J’ai réalisé une enquête auprès de 23 000 citoyens, élus et agents publics, et j’ai eu 500 retours, essentiellement de citoyens et d’agents publics, et de douze élus. La grande majorité des répondants souhaite la certification des comptes [voir définition dans l'encadré ci-dessous] et un audit approfondi de la gestion. Ils veulent s’assurer que les comptes de leur commune sont fiables. Depuis les années 2000, il y a eu beaucoup d’évolutions dans la gestion des comptes publics. Mais les collectivités locales ont, en grande partie, échappé à ce mouvement. Même si quelques réglementations ont pu voir le jour (notamment une loi sur les mégadonnées leur imposant la publication de quelques jeux de données), bien souvent elles ne sont pas appliquées et restent insuffisantes.

Pourquoi estimez-vous que les collectivités bénéficient d’un régime privilégié ?

Entre 2000 et 2010, il y a eu un mouvement législatif très fort pour la certification des comptes de l’État. Des lois ont également été promulguées pour imposer cette certification au Parlement, aux hôpitaux, à la sécurité sociale, aux offices HLM… Les universités, critiquées par certains pour leur mauvaise gestion, se sont également vues imposer cette exigence presque du jour au lendemain. En 2007, Nicolas Sarkozy a même parlé d’une « révolution de l’audit ».

Malgré deux tentatives, à la fin des années 1980 puis dans les années 2000, les collectivités locales sont les seules grandes administrations publiques à être passées au travers des mailles du filet. Cela s’explique par le fait que les parlementaires, à même de faire évoluer les lois, ont souvent des mandats d’élus locaux. En tant qu’élus, ils ont intérêt à communiquer sur des éléments favorables à leur réélection. De plus, la raréfaction des ressources locales les dissuade de dépenser de l’argent pour améliorer la qualité de leurs comptes. Sachant que les élus locaux gèrent 57% de l’investissement public en France, la contrepartie en termes d’exigence et de contrôle semble bien faible !

Quelle est la conséquence de cette absence de certification des comptes ?

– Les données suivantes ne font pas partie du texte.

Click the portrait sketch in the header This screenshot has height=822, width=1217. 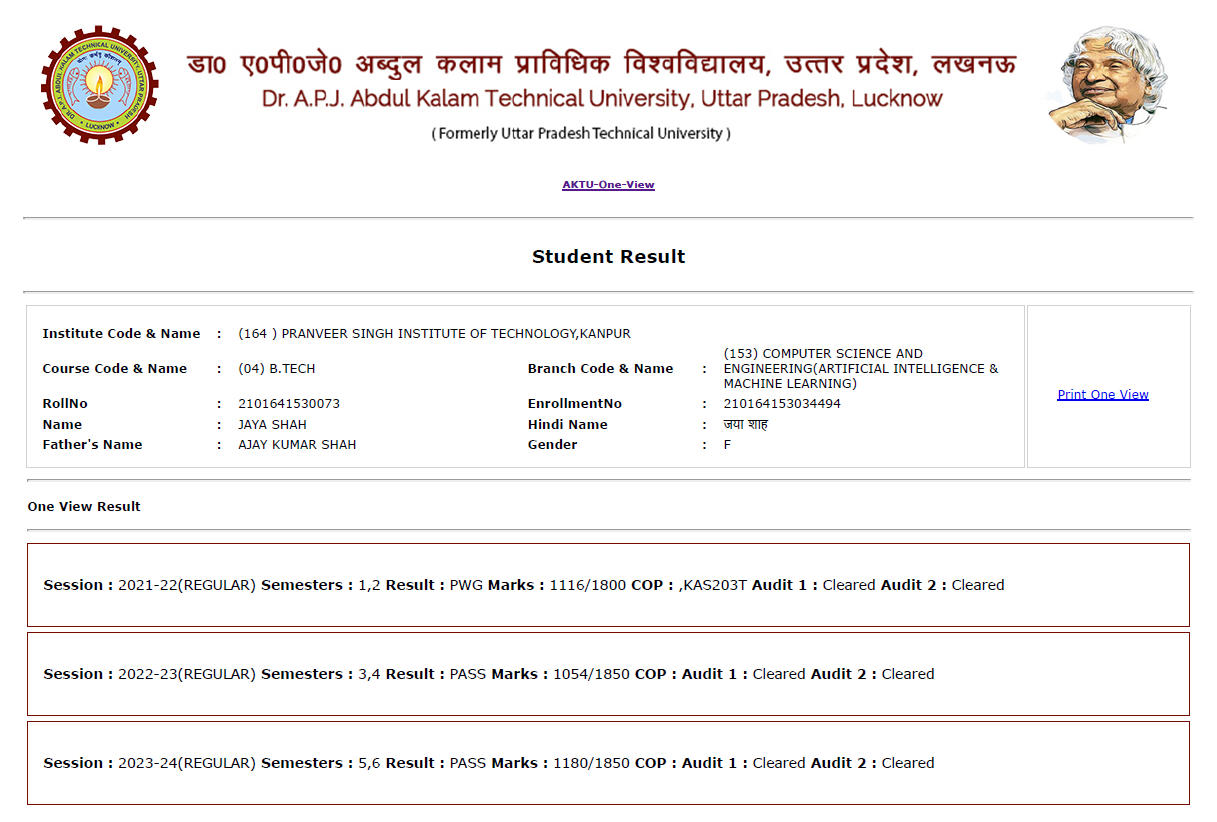[1108, 84]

Les citoyens peuvent trouver, à condition d’être très patients, le total des recettes et des dépenses de leur collectivité locale, et avoir accès au budget prévisionnel de leur métropole ou de leur commune. Mais il est plus rare d’accéder aux bilans comptables détaillés. Les données les plus facilement trouvables sont incomplètes, souvent techniques et donc difficiles à décrypter. Surtout, la ventilation par postes n’est ni claire ni exhaustive. Ainsi, les annexes au bilan principal de la ville de Lyon de 2017 annoncent pour la section d’investissement 164 millions d’euros de recettes, dont 154 millions de recettes « non ventilables ». La part des dépenses « non ventilables », 125 millions d’euros, représente également une importante part des dépenses (209 millions d’euros). Il s’agit d’un grand fourre-tout comptable incroyable.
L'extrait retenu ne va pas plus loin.